Na trama, eles vivem há 40 anos em um mesmo apartamento, mas começam a pensar em vendê-lo, frente a dois motivos: 1) a idade avançada, morando no quinto andar de um prédio sem elevador; 2) pela oferta tentadora de US$ 1 milhão de dólares no apartamento no Brooklin, que abre a possibilidade de comprar em lugares mais glamorosos, conforme o desejo de Ruth.
Por mais que exista uma razão física e outra financeira, a decisão de vender um imóvel em que se constituiu praticamente uma vida inteira não é tarefa simples, pragmática, impessoal. Sendo os humanos contraditórios, seres em conflito, a praticidade dos argumentos começa a perder espaço para os sentimentais. A possibilidade da venda os colocou em sintonia com o passado: relembraram a juventude, o tempo em que compraram o imóvel, os consequentes desafios, as situações vividas, assim como acontece na maioria dos destinos das pessoas, tão iguais, mas ao mesmo tempo, tão infinitamente particulares.
Sem filhos, Ruth aposentou-se como professora infantil e Alex é artista plástico, que sempre se encantou com a paisagem através da janela do seu ateliê, constituído em um dos quartos do apartamento. Além do espaço de trabalho, contam também uma cobertura simples, mas aconchegante e encantadora, que permite reuniões com os amigos, pequenas plantações e ambiente ideal para contemplação.

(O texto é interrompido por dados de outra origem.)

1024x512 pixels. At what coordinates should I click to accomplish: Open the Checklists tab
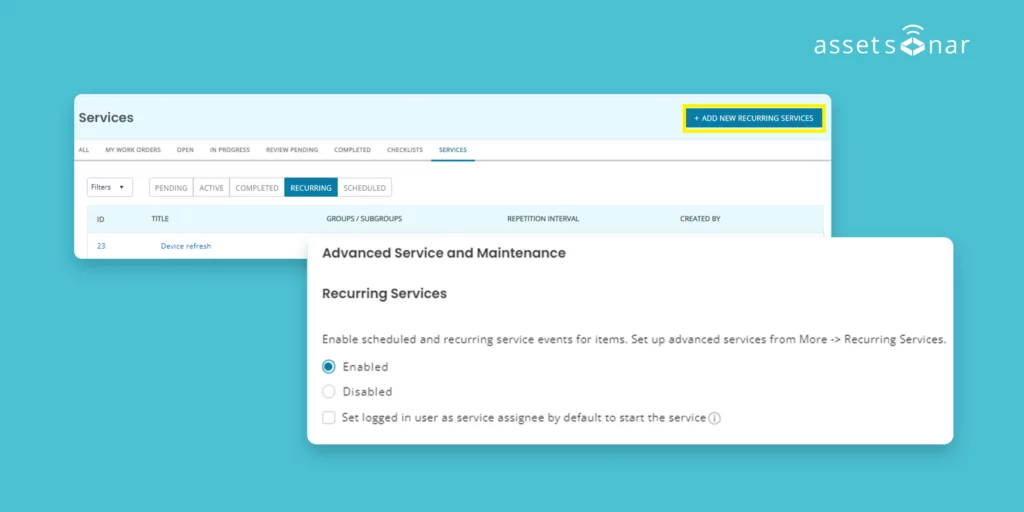pos(405,150)
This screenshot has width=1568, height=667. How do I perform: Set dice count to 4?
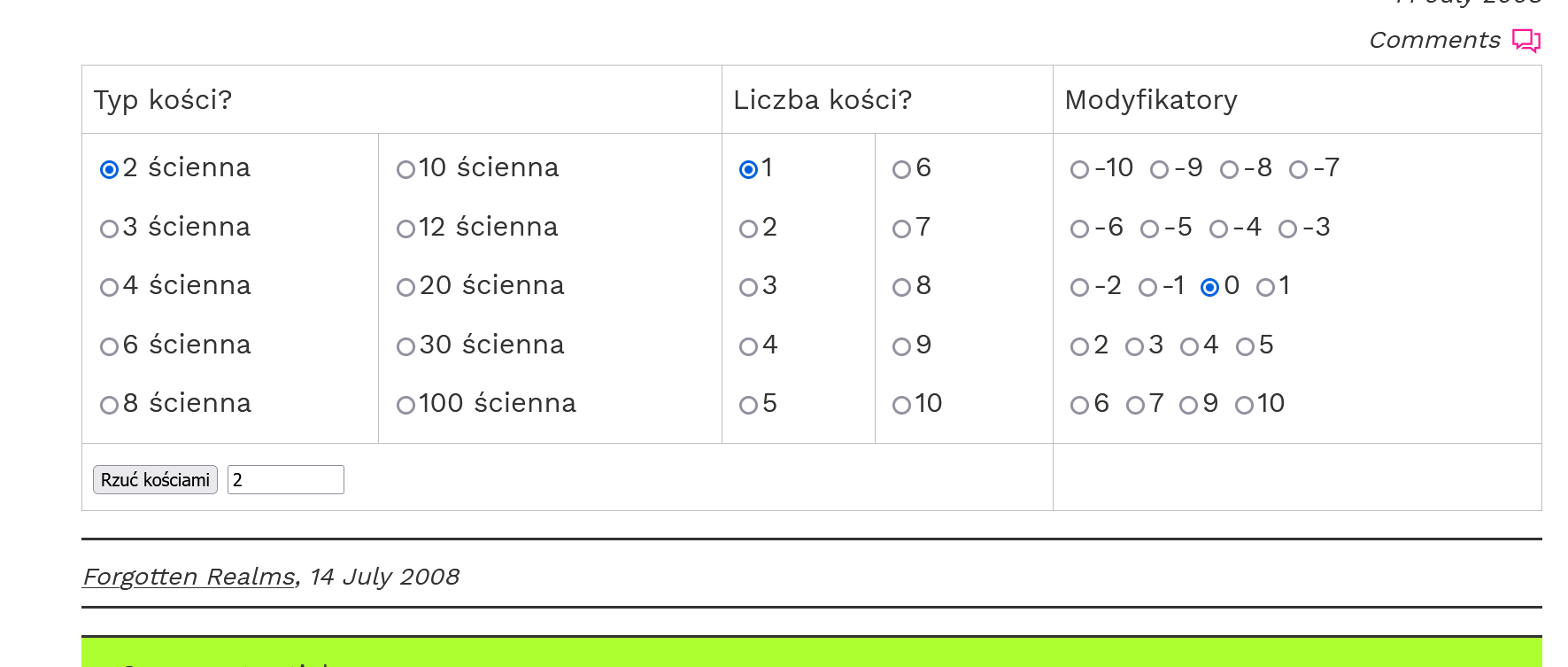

Em meio ao turbilhão de sentimentos de perdas, memórias do passado e as perspectivas do futuro, o casal enfrenta o apetite voraz do mercado imobiliário, “da força da grana que ergue e destrói coisas belas” (Caetano Veloso, in Sampa). O capital é personificado na corretora de imóveis, sobrinha de Ruth, muito bem interpretada por Cynthia Nixon (vencedora dos prêmios Tony e o Emmy pela atuação na série “Sex and the City”), que injeta ritmo nas falas, pilha as situações e mentes, acelera a trama, interfere nas decisões e, de certa forma, invade a privacidade do casal, que por alguns instantes sentem suas vidas escorrerem pelas mãos.
A presença da corretora provoca estranhamento no casal, pois muitas vezes os argumentos e palpites colocam à prova a capacidade dos idosos decidirem sobre o destino de suas vidas. Boa reflexão sobre a velhice, uma vez que, se o tempo nos torna sábios, porque os jovens insistem, erroneamente, em tratar os idosos como crianças? E a velhice não é sinônimo de incapacidade.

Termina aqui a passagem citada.